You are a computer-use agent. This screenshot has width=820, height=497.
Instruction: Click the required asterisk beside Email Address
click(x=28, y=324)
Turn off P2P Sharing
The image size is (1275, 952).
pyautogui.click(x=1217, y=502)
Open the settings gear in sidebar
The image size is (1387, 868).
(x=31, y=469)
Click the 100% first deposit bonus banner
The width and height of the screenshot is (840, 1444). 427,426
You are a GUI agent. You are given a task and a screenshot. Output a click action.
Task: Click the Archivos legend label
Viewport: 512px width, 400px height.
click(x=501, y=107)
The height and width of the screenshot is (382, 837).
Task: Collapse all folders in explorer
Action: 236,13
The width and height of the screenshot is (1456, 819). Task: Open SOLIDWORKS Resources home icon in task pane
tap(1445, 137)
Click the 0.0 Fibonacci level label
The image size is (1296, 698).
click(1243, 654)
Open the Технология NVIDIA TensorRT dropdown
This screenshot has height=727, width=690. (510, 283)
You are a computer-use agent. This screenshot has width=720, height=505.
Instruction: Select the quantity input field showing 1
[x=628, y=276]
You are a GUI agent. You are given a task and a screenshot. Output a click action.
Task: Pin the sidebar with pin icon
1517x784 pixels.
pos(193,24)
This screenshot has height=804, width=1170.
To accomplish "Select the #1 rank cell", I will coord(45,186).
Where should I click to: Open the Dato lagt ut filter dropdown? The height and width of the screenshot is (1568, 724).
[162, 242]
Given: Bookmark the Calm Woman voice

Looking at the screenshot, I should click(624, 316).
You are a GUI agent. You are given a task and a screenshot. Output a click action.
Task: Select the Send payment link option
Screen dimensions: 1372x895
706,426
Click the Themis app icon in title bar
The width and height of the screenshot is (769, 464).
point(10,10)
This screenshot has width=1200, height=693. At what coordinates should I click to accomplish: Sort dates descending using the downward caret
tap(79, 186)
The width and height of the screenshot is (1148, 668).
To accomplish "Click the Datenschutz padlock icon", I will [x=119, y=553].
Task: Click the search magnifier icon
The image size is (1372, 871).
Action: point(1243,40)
###
WHAT NEEDS TO BE DONE
Print every one of the items above again, line for line, without changing anything.

EXERCISE SOLUTION
You are a computer-use agent. This screenshot has width=820, height=497.
Instruction: Click the required asterisk beside Email Address
click(x=28, y=324)
Turn off P2P Sharing
The image size is (1275, 952).
pyautogui.click(x=1217, y=502)
Open the settings gear in sidebar
The image size is (1387, 868).
(x=31, y=469)
Click the 100% first deposit bonus banner
The width and height of the screenshot is (840, 1444). 427,426
You are a GUI agent. You are given a task and a screenshot. Output a click action.
Task: Click the Archivos legend label
Viewport: 512px width, 400px height.
click(x=501, y=107)
The height and width of the screenshot is (382, 837).
Task: Collapse all folders in explorer
Action: 236,13
The width and height of the screenshot is (1456, 819). Task: Open SOLIDWORKS Resources home icon in task pane
tap(1445, 137)
Click the 0.0 Fibonacci level label
The image size is (1296, 698).
click(1243, 654)
Open the Технология NVIDIA TensorRT dropdown
This screenshot has height=727, width=690. (510, 283)
You are a computer-use agent. This screenshot has width=720, height=505.
Instruction: Select the quantity input field showing 1
[x=628, y=276]
You are a GUI agent. You are given a task and a screenshot. Output a click action.
Task: Pin the sidebar with pin icon
1517x784 pixels.
pos(193,24)
This screenshot has height=804, width=1170.
To accomplish "Select the #1 rank cell", I will coord(45,186).
Where should I click to: Open the Dato lagt ut filter dropdown? The height and width of the screenshot is (1568, 724).
[162, 242]
Given: Bookmark the Calm Woman voice

Looking at the screenshot, I should click(624, 316).
You are a GUI agent. You are given a task and a screenshot. Output a click action.
Task: Select the Send payment link option
Screen dimensions: 1372x895
706,426
Click the Themis app icon in title bar
The width and height of the screenshot is (769, 464).
point(10,10)
This screenshot has width=1200, height=693. At what coordinates should I click to accomplish: Sort dates descending using the downward caret
tap(79, 186)
The width and height of the screenshot is (1148, 668).
To accomplish "Click the Datenschutz padlock icon", I will [x=119, y=553].
Task: Click the search magnifier icon
The image size is (1372, 871).
Action: point(1243,40)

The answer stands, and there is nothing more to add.